- **Task statement**
Exactly the line that contains "Image resolution: width=909" and the lines following it to the end of the data are to be reproduced, and nothing more.

************

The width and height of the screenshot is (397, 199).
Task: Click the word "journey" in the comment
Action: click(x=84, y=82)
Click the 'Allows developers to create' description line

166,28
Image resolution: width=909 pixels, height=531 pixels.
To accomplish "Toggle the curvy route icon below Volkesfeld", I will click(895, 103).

************

- **Task result**
Image resolution: width=909 pixels, height=531 pixels.
To accomplish "Toggle the curvy route icon below Volkesfeld", I will click(895, 103).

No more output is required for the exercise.